— BEGIN Task input —
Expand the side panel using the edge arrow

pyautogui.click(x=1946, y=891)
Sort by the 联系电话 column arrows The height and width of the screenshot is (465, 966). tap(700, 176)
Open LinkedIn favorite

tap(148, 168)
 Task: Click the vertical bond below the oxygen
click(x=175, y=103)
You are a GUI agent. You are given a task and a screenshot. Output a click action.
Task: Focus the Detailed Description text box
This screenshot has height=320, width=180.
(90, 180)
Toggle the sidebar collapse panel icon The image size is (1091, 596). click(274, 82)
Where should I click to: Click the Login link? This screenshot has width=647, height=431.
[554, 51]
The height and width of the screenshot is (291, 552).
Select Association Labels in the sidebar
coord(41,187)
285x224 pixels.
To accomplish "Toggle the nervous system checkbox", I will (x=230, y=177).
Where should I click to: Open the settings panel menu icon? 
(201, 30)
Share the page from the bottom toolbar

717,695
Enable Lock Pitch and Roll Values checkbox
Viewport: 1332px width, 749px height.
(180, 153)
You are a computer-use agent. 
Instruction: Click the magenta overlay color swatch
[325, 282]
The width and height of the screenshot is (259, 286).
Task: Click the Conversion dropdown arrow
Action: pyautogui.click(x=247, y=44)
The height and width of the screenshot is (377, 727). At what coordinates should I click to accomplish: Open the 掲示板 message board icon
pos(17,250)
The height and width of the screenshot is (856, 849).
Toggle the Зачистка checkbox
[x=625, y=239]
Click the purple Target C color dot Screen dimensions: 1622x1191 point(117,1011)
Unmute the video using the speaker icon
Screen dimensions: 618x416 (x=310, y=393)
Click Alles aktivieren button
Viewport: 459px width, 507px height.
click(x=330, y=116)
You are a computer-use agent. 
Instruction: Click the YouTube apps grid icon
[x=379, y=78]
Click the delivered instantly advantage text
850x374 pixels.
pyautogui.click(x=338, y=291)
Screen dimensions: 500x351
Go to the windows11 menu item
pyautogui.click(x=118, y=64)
— END Task input —
Task instructions =>
Please retype the lines exactly, starting at the line that contains "The height and width of the screenshot is (291, 552)." and ending at the line that contains "pos(17,250)".

Complete answer =>
The height and width of the screenshot is (291, 552).
Select Association Labels in the sidebar
coord(41,187)
285x224 pixels.
To accomplish "Toggle the nervous system checkbox", I will (x=230, y=177).
Where should I click to: Open the settings panel menu icon? 
(201, 30)
Share the page from the bottom toolbar

717,695
Enable Lock Pitch and Roll Values checkbox
Viewport: 1332px width, 749px height.
(180, 153)
You are a computer-use agent. 
Instruction: Click the magenta overlay color swatch
[325, 282]
The width and height of the screenshot is (259, 286).
Task: Click the Conversion dropdown arrow
Action: pyautogui.click(x=247, y=44)
The height and width of the screenshot is (377, 727). At what coordinates should I click to accomplish: Open the 掲示板 message board icon
pos(17,250)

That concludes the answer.